Ironically, running the memory test caused it to crash. -
@azdeltawye said in Multiple network failures after dirty upgrade to 23.01:
eMMC Life Time Estimation B [EXT_CSD_DEVICE_LIFE_TIME_EST_TYP_B]: 0x0b
Yes, I would get an SSD in there ASAP.
-
@azdeltawye I have a Netgate 2100 and I'm experiencing similar issues as yourself. DHCP seems to fail, can't log into the firewall, and console is unresponsive. After a very long time, console spit out the following "Solaris: WARNING: Pool 'pfSense' has encountered an uncorrectable I/O failure and has been suspended.", which is how I found your post. This all happened after the 23.01 update. For my unit, a reboot doesn't fix the issue, a reflash of the firmware and reload of the config is what gets the firewall going for an additional 2-3 days. I've opened a ticket with Netgate to troubleshoot this issue and they basically said that internal eMMC is dying. I provided these logs when even flashing the firmware was giving me a hard time :
(100s of these lines)
*mmcsd0: failed to flush cache
mmcsd0: failed to flush cache
mmcsd0: failed to flush cache
mmcsd0: failed to flush cache
mmcsd0: failed to flush cache
mmcsd0: failed to flush cache
mmcsd0: failed to flush cacheLoader variables:
vfs.root.mountfrom=zfs:pfSense/ROOT/defaultManual root filesystem specification:
<fstype>:<device> [options]
Mount <device> using filesystem <fstype>
and with the specified (optional) option list.eg. ufs:/dev/da0s1a
zfs:zroot/ROOT/default
cd9660:/dev/cd0 ro
(which is equivalent to: mount -t cd9660 -o ro /dev/cd0 /)?
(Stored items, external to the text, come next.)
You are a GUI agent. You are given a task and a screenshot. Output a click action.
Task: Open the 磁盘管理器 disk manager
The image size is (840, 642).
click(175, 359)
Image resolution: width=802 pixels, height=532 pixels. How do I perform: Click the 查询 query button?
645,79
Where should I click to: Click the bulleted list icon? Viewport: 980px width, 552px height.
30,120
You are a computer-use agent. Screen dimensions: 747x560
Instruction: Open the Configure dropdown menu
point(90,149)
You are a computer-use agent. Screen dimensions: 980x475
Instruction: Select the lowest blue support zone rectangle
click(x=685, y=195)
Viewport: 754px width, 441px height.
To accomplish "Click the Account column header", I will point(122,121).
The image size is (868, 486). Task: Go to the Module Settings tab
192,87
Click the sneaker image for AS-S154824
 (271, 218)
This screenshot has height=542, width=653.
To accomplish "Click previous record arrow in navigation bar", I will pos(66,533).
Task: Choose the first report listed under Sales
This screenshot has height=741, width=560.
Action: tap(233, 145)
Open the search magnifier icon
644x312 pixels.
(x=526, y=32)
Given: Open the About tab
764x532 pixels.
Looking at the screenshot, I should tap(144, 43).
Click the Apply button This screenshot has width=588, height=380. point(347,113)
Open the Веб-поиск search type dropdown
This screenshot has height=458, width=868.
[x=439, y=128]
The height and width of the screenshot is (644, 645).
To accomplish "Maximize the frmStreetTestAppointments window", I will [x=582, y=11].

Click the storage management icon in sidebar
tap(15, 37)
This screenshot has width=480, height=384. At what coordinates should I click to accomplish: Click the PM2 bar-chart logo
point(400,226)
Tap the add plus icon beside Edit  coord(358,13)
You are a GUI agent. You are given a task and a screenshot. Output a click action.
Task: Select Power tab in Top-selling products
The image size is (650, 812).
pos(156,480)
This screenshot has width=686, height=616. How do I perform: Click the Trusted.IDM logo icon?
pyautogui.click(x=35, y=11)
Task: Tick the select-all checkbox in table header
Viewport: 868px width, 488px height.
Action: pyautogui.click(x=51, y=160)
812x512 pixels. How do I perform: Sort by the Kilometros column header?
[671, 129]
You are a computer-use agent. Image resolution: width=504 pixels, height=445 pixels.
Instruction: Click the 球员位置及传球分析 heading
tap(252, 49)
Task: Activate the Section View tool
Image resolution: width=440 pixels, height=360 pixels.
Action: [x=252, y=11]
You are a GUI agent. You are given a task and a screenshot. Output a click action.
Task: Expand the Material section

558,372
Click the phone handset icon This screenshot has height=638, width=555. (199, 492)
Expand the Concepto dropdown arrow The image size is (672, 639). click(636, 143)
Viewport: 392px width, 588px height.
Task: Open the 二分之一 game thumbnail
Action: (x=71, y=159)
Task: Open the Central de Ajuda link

List valid disk boot devices
. Yield 1 second (for background tasks)
<empty line> Abort manual inputmountroot>*
So yeah, I guess this is confirmation that I need to get a new SSD in there. Not sure why this only happened after 23.01 tho.
-
@packetsniffer
Yeah, my Netgate appliance eventually became unreachable via RJ45 ports and console serial port. I replaced, or actually added, the approved SATA SSD in an attempt to recover the unit but that did not help. The unit was toast...Takeaway lesson: Next Netgate appliance purchase - pony up the extra $$ for the MAX version. Preferably something without eMMC!
-
@packetsniffer Most likely because an update writes a lot to disk. For the record there is this:
https://docs.netgate.com/pfsense/en/latest/troubleshooting/disk-lifetime.html
and RAM disks can save writing: https://docs.netgate.com/pfsense/en/latest/troubleshooting/disk-writes.htmlhttps://www.netgate.com/supported-pfsense-plus-packages has remarks on whether an SSD is recommended for certain packages that can have intense logging depending on configuration.
-
@SteveITS Thank you.
I followed a few links to test the onboard memory, and it turns out mine was pretty dead.
I threw a new Transcend 512GB (TS512GMTS430S) in the Netgate 2100, flashed 23.01 on there, restored my config, and I've been solid for 2+ weeks.
I will be looking into cleaning up my logging to reduce wear and tear.
Thanks everyone!